[Stored records]
★ ★ ★ ★ ★ ★ ★

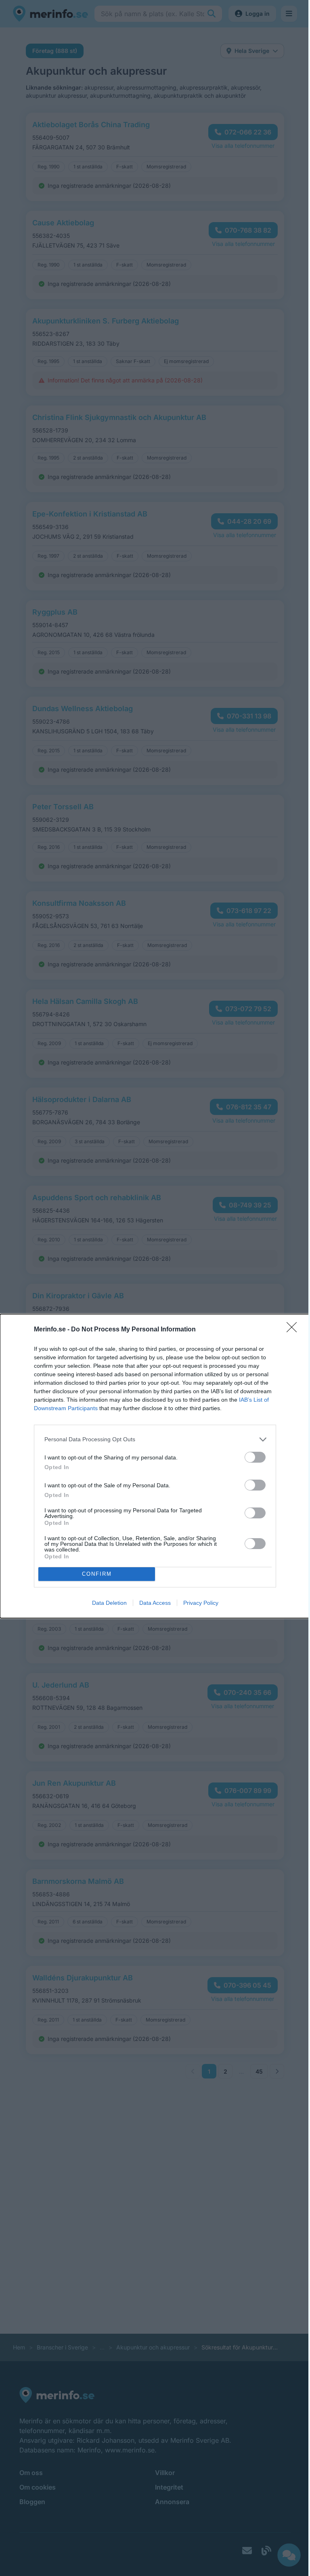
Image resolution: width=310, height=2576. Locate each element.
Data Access (155, 1603)
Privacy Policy (200, 1603)
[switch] (255, 1457)
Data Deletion (109, 1603)
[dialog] (155, 1466)
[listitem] (155, 1439)
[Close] (294, 1329)
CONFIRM (97, 1574)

★ ★ ★ ★ ★ ★ ★

**Exercise goal**
The data above must be copied exactly. Leave out the pictures.

**Result for this exercise**
Image resolution: width=310, height=2576. Locate each element.
Data Access (155, 1603)
Privacy Policy (200, 1603)
[switch] (255, 1457)
Data Deletion (109, 1603)
[dialog] (155, 1466)
[listitem] (155, 1439)
[Close] (294, 1329)
CONFIRM (97, 1574)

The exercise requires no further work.